One graph the United Nations’ (UN) Intergovernmental Panel on Climate Change (IPCC) report on Global Warming of 1.5°C didn’t include this week was what happens if the world just doesn’t bother. It’s probably just as well since warming of 1.5°C is likely to happen between 2030 and 2052 at the current rate of climate mitigation efforts. If they had included such as diagram, it likely would have had a ominous red line hurtling skywards like a rollercoaster track just before the screams start.

The giant paper study is really about comparing and contrasting the different impacts and responses to a 1.5°C and a 2°C rise. One taste of what the higher rise threatens is, “limiting global warming to 1.5°C instead of 2°C could result in around 420 million fewer people being frequently exposed to extreme heatwaves, and about 65 million fewer people being exposed to exceptional heatwaves."

The cement industry gets a look-in with an acknowledgment that the sector contributes a ‘small’ amount (5%) of total industrial CO2 emissions. It then breaks the entire industrial sector’s mitigation strategies down to (a) reductions in the demand, (b) energy efficiency, (c) increased electrification of energy demand, (d) reducing the carbon content of non-electric fuels and (e) deploying innovative processes and application of carbon capture and storage (CCS).

Speaking generally, phasing out coal, electrification and saving energy in mechanisms like waste heat recovery is predicted to get industry only so far. Yet from here even skirting over 1.5°C but below 2°C is ‘difficult to achieve’ without the, “major deployment of new sustainability-oriented low-carbon industrial processes.” Such new process include full oxy-fuelling kilns for clinker production, which have not been tested at the industrial scale yet.

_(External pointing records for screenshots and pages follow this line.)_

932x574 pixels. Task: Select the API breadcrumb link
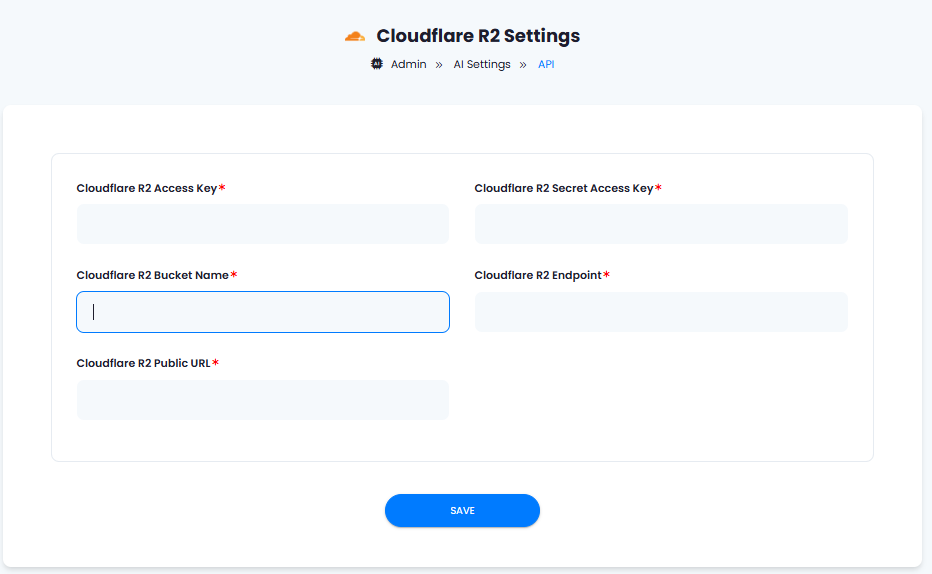coord(546,64)
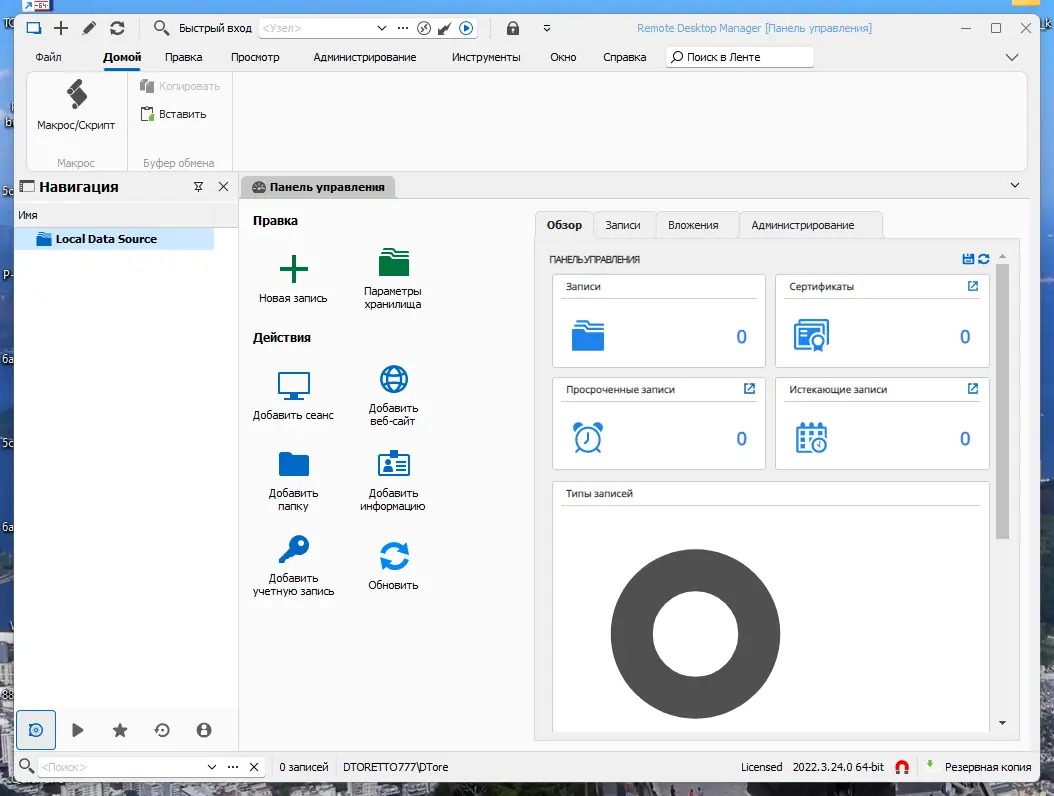Open Параметры хранилища folder icon
1054x796 pixels.
(x=393, y=262)
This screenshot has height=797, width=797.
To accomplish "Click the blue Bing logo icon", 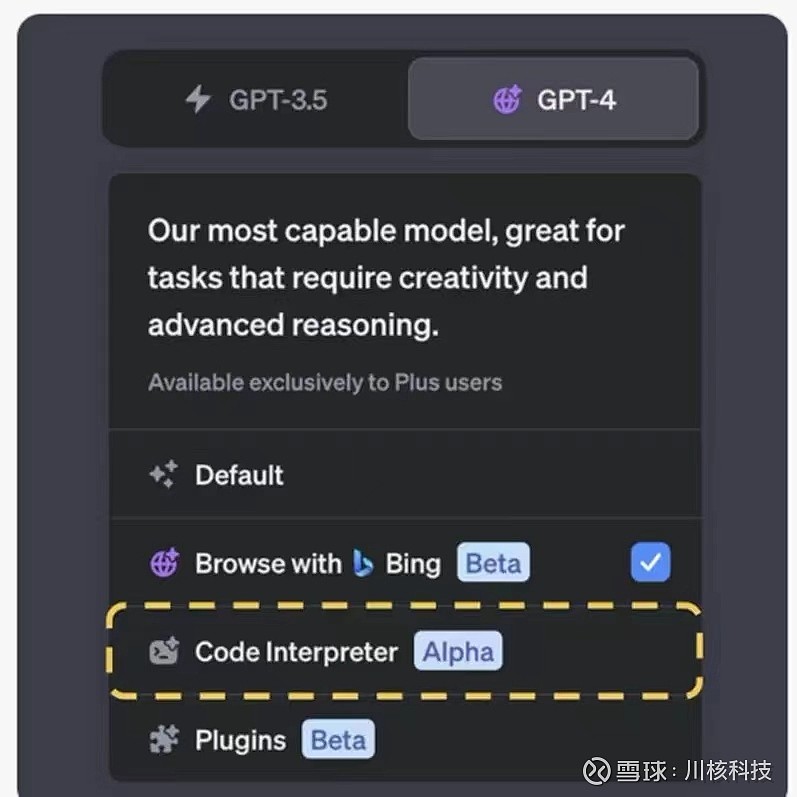I will point(363,563).
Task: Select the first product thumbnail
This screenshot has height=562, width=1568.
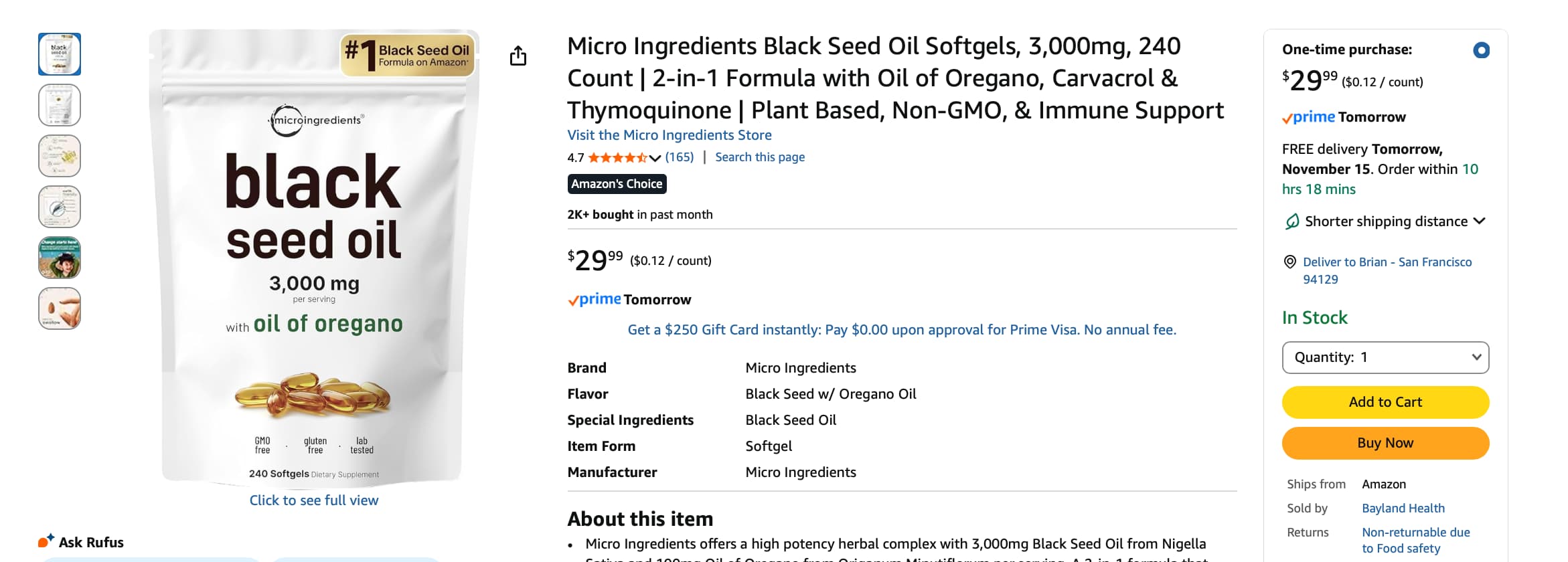Action: (60, 54)
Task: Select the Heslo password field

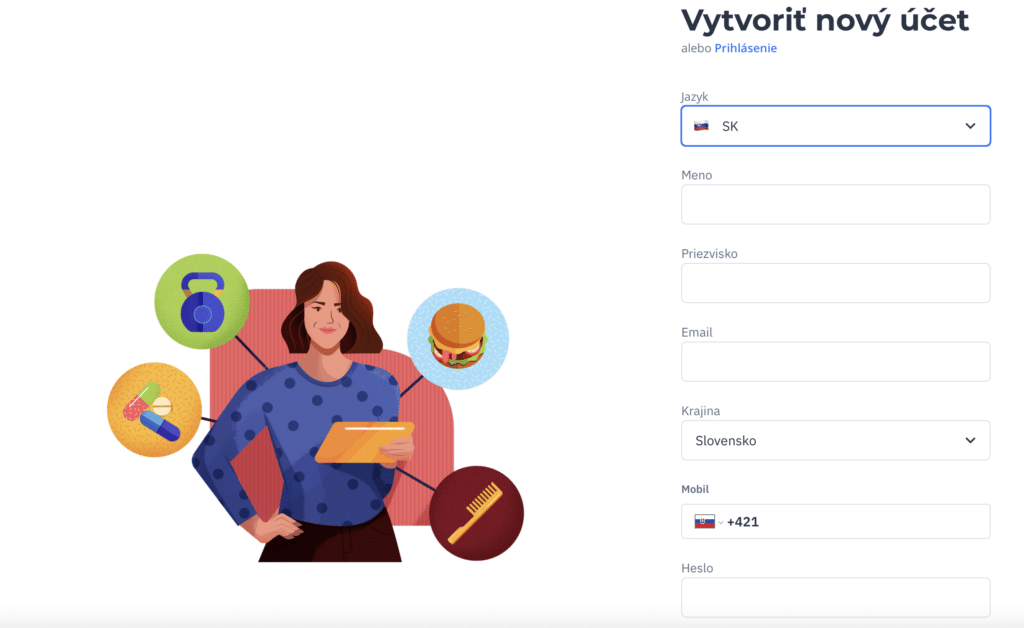Action: [x=835, y=597]
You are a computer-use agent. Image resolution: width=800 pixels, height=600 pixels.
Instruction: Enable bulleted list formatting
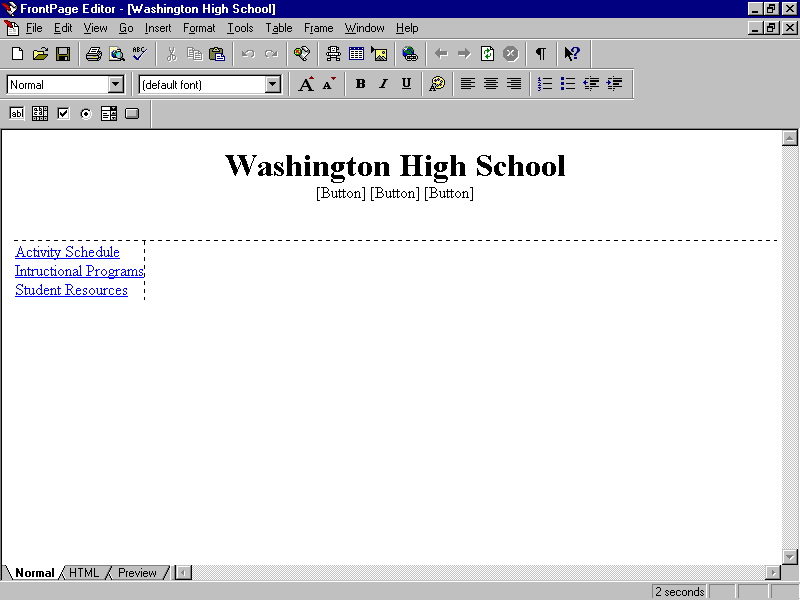tap(567, 84)
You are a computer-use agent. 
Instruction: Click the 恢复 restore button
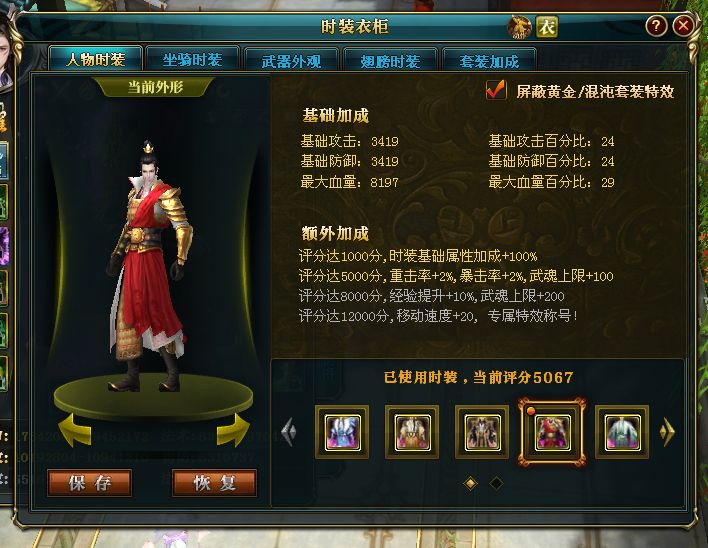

Likewise, CCS is seen as a major part of keeping warming below 2°C with a target of 3 Gt CO2/yr by 2050. Some reality is present though when the report says that the development of such projects has been slow, since only two large-scale industrial CCS projects outside of oil and gas processing are in operation and that cost is high. It even posits a value of up to US$188t/CO2 (!) for the cost of CO2 avoided from a Global CCS Institute report.

None of this is new to cement producers. The real debate is how to get there without wiping out the industry. In his address to the recent VDZ conference, Christian Knell, the president of the German Cement Works Association (VDZ), highlighted that meeting climate change goals was leading to ‘considerable’ costs for the cement industry. He then called for policy-related support to on-going research projects into CO2 mitigation technology.

The bit that the IPCC doesn’t go into is how much those five steps to the industrial sector will cost cement producers and, vitally, who will pay for it. For example, taking a cement plant’s co-processing rate to 70% and building a waste-heat recovery system, might cost around US$30m. The Low Emissions Intensity Lime And Cement (LEILAC) Consortium’s Calix’s direct CO2 separation process pilot at the Lixhe cement plant in Belgium has funding of about Euro20m. Rolling all three of these measures out to the world’s 2300 cement plants would cost over US$100bn and it would take more than a decade. Beware, the financial figures here are rough estimates and may be way out. The point remains that the implementation costs will not be trivial.

Industry advocates have started in recent years to push back against the climate lobby by highlighting the essential nature of concrete to the modern world. The IPCC barely mentioned this aspect of cement’s contribution to society suggesting recycling, using more renewable materials, like wood, and resorting to the mitigation strategies detailed above. Building new cities out of wood is not inconceivable but CCS seems more likely to solve the climate problem at this stage. Manufacturing the cement that becomes concrete may create CO2 emissions but it has also built the modern world and raised living standards universally. No cement means no civilisation. There is, at present, no alternative.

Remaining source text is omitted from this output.